K.C. Sivaramakrishnan, IAS, chairman of the Centre for Policy Research, passed away on May 28. His life surpassed all measures of excellence, achievement and character. A conventional biography would be impressive enough: An IAS officer who exemplified the best that the service was meant to be, in knowledge, dedication and integrity. He served in various positions: chief executive, Calcutta Metropolitan Authority, secretary in the ministries of commerce and urban affairs. After retirement, he embarked on a career as a scholar, publishing a dozen significant books and reports, mainly on urbanisation, which would be the envy of any scholar. But this biography does not do justice to his achievement.

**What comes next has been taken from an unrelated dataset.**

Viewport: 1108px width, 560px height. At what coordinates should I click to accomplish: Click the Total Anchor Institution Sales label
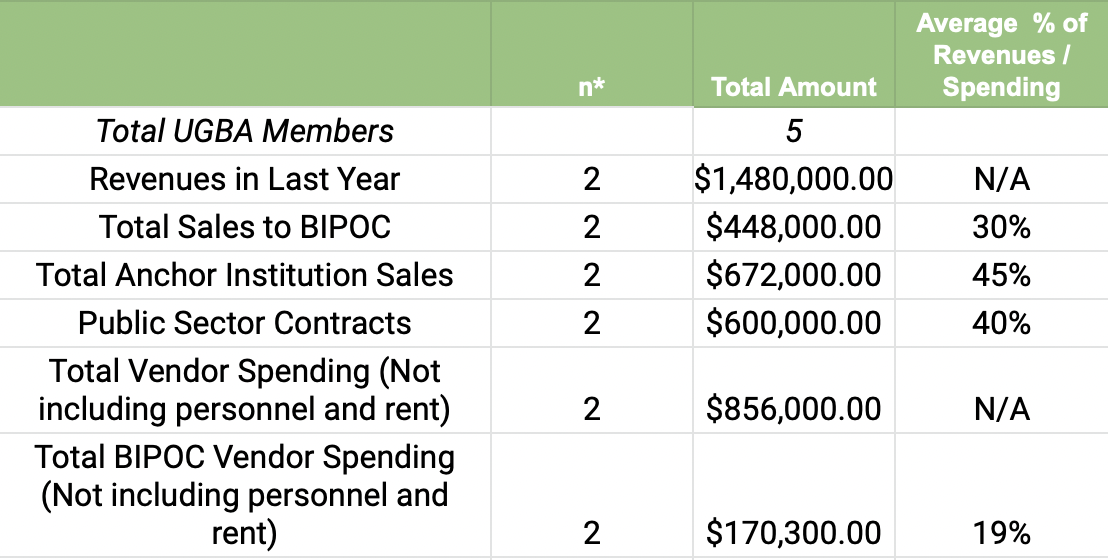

KCS, as he was known, was the kind of individual indispensable to the foundations of modern India. His integrity and thoroughness as a civil servant were exemplary. But unlike the encrusted reputation of civil servants (which he made fun of in a characteristically humorous and self-deprecating book, The Enduring Babu), his conduct as a civil servant was to facilitate and enable, rather than block and slow down things. In a disposition that he carried over to scholarly life, he never presumed to know and always insisted on learning more. But, most importantly, it is hard to think of a modern scholar or civil servant whose career was so insistently bound up with the fundamental architecture of Indian democracy; an architecture we have waylaid at our peril.
In his work and life, that architecture of democracy had four pillars. The first, unusual among civil servants, was an unremitting faith in the primacy of representative democracy. He did probably the most laborious and outstanding work on delimitation, to ensure that the idea of equal representation was not lost. The second pillar was a farsighted belief in the power of decentralisation and the role of local bodies. He was one of the architects of the 73rd and 74th Amendments, and his passion for local government informed almost everything he did. He published numerous books on the subject including, most recently, Courts, Panchayats and Nagarpalikas, which examined the ways in which courts have shaped the architecture of local governance. In his most recent work on mega-city governance, he candidly acknowledged the ways in which a moth-eaten 74th Amendment had stymied the future of urban governance. He argued for democracy over bureaucracy, participation over exclusion, and the fitness of administrative structures to the task at hand with rare depth, knowledge and precision.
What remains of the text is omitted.